Resolving the issues
The issues of greatest saliency are two: 1) achieving sustainable salt iodization globally (currently at 70%) and 2) resolving whether medical evidence supports any recommended intake level for dietary salt.
Iodized Salt
Sustainable salt iodization requires an active partnership between government food agencies and salt producers. Ideally, this partnership should be part of a broader multi-sectoral national coalition to create and sustain political support for an effective food regulatory program that ensures consistent adherence to quality standards in food production and credible ingredient labeling. In some instances, national governments, international development agencies like UNICEF and the World Health Organization, or special purpose iodine nutrition advocacy groups like ICCIDD and The Network, may need to provide transitory technical assistance to salt producers who do not know how to iodize salt.
Salt Intake Recommendation
Population dietary guidelines should be “evidence-based” recommendations that improve health. They should avoid areas where the science is unclear or where only a disease risk factor is affected; a demonstrable health benefit should be supported by quality science. We need to consult real evidence, not settle for consulting real experts. Data trumps opinion.
In the case of salt, we concur with the Cochrane Collaboration: there is insufficient evidence to recommend that the entire population modify its salt intake level. The few studies considering the health outcomes of diets reduced in dietary sodium (e.g. cardiovascular mortality, heart attack incidence, etc.) offers no support for the “sodium hypothesis” that people would live longer and healthier lives and experience fewer cardiovascular events. In fact, the literature suggests lowering salt intakes may create additional risks as an unintended consequence. This literature, however, is based solely on observational studies; we badly – and urgently – need a controlled trial of the question. The U.S. National Heart, Lung and Blood Institute has conducted the prototype study, the Trials of Hypertension Prevention, phase II, but measured the wrong variable – blood pressure rather than health outcomes. That study methodology is proven. A five-year trial would establish once and for all whether, if salt intakes be lowered, if there would be a health benefit achieved. We doubt it based on the evidence today, but, as a society, we should insist on better studies to make possible an “evidence-based” recommendation on dietary salt.

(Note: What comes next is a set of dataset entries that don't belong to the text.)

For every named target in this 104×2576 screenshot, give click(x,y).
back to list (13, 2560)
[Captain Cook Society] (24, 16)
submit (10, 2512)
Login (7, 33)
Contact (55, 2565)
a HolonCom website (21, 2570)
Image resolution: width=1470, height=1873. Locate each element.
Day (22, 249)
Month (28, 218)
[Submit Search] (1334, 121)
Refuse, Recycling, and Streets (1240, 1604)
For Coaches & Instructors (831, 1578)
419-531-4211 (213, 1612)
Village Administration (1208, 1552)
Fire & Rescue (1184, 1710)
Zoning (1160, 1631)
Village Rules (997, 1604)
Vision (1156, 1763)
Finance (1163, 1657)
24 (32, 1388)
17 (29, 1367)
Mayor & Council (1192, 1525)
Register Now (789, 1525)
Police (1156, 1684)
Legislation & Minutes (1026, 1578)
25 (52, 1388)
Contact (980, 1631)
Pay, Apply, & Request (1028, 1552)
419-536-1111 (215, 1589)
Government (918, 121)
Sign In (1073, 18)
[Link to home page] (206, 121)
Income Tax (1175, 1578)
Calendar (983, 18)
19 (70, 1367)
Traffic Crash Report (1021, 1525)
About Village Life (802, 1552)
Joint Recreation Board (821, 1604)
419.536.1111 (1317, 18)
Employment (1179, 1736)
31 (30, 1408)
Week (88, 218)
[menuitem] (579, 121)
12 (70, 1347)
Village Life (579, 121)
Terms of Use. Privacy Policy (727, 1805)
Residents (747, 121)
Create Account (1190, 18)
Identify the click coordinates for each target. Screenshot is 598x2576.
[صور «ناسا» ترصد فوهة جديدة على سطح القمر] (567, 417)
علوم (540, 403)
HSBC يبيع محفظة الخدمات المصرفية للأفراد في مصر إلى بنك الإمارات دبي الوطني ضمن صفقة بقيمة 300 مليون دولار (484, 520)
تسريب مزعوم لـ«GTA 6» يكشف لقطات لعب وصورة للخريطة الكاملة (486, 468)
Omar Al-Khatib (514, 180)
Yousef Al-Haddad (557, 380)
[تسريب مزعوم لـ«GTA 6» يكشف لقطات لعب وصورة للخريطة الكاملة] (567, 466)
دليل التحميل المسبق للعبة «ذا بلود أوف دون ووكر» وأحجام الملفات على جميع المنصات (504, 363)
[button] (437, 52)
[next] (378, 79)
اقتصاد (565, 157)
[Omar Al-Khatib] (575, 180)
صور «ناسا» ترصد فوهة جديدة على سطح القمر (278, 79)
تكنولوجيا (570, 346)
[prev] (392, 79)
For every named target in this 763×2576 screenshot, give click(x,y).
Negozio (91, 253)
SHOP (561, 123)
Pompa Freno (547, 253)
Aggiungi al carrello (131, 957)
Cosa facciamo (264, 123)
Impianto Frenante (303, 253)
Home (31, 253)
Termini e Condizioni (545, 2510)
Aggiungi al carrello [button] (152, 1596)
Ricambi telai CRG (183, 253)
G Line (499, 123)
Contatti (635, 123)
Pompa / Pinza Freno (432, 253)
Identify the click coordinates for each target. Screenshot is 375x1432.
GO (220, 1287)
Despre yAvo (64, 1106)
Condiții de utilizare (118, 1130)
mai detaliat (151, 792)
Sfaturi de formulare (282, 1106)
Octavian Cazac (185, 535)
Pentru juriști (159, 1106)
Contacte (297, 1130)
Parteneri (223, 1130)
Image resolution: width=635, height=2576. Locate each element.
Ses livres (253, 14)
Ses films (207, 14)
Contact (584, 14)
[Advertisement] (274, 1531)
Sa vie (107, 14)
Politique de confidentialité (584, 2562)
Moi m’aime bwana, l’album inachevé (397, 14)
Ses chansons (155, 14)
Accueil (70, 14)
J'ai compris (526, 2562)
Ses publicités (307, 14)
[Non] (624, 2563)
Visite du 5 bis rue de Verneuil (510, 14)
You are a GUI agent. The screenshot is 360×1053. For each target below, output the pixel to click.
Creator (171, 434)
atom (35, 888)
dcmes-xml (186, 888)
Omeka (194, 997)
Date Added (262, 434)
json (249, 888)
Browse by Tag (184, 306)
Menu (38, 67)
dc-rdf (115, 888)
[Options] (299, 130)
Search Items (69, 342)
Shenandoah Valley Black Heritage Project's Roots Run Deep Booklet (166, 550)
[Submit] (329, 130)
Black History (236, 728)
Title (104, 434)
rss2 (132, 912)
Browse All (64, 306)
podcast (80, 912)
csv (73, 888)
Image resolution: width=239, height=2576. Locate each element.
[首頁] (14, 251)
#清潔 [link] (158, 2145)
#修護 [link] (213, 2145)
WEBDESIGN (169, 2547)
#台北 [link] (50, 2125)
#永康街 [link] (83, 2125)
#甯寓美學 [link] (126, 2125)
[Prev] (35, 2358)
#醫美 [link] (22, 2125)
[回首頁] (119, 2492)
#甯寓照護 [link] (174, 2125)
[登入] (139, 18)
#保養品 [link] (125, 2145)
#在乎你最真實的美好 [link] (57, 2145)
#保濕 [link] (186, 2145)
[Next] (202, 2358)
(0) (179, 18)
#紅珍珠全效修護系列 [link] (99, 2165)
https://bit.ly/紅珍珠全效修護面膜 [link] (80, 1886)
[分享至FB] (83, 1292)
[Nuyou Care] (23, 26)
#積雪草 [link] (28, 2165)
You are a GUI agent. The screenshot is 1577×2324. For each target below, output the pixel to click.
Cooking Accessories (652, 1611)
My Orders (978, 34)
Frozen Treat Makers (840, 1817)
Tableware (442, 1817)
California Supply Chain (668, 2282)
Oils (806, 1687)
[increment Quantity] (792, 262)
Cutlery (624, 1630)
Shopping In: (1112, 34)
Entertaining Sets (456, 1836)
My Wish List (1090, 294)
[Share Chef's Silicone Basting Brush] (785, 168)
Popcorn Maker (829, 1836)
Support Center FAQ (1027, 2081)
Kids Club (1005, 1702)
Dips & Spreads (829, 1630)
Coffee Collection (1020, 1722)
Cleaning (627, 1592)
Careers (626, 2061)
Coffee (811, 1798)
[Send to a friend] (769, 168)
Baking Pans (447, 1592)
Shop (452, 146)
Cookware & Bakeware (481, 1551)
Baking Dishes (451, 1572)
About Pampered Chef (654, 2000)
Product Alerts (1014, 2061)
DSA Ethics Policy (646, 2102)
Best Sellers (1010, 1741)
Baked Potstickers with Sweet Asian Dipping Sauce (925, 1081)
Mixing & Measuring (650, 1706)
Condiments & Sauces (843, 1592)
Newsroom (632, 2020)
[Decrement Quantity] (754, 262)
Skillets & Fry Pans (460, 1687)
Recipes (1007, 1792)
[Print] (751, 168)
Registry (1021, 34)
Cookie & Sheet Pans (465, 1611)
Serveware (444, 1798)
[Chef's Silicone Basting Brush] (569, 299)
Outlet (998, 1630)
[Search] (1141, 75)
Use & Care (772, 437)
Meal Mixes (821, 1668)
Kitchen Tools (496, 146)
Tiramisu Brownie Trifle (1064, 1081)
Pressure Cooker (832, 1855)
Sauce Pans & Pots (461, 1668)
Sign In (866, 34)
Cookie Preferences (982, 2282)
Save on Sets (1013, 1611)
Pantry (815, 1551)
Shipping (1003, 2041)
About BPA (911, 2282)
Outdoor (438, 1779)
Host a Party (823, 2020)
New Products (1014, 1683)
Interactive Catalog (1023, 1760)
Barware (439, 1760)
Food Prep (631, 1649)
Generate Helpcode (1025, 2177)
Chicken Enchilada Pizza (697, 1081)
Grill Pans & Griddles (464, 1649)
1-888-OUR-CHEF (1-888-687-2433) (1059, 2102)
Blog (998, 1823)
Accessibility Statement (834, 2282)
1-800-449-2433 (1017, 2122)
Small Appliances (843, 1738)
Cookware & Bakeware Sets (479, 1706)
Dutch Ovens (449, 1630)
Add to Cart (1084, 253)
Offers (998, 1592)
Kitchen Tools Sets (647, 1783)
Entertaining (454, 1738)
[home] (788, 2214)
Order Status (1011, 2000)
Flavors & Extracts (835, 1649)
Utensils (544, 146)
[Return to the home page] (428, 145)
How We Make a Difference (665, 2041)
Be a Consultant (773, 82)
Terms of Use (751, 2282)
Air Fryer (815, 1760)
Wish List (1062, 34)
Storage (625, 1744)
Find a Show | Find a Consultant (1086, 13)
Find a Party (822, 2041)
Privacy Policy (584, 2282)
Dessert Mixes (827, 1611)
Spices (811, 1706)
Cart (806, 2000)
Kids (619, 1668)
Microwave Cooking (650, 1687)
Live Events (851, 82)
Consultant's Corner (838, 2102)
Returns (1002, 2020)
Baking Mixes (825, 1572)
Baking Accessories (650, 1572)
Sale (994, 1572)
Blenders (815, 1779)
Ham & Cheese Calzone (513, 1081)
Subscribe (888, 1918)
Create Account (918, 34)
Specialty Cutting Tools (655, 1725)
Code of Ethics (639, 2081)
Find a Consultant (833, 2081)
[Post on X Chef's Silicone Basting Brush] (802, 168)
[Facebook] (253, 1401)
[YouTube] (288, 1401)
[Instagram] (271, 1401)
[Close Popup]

If a controlled trial were to conclude that reducing intake levels of dietary salt would confer a health benefit, we could then move forward to consider questions of how to avoid the unintended adverse health effects, how to modify humans’ hard-wired salt appetite, how to engineer healthy foods with lower salt content and how to modify diets so that the foods selected achieve the salt reduction goal. These are all serious and complicated issues, but dedication of resources to addressing them without first knowing that solving them would improve people’s health would be an enormous waste of resources.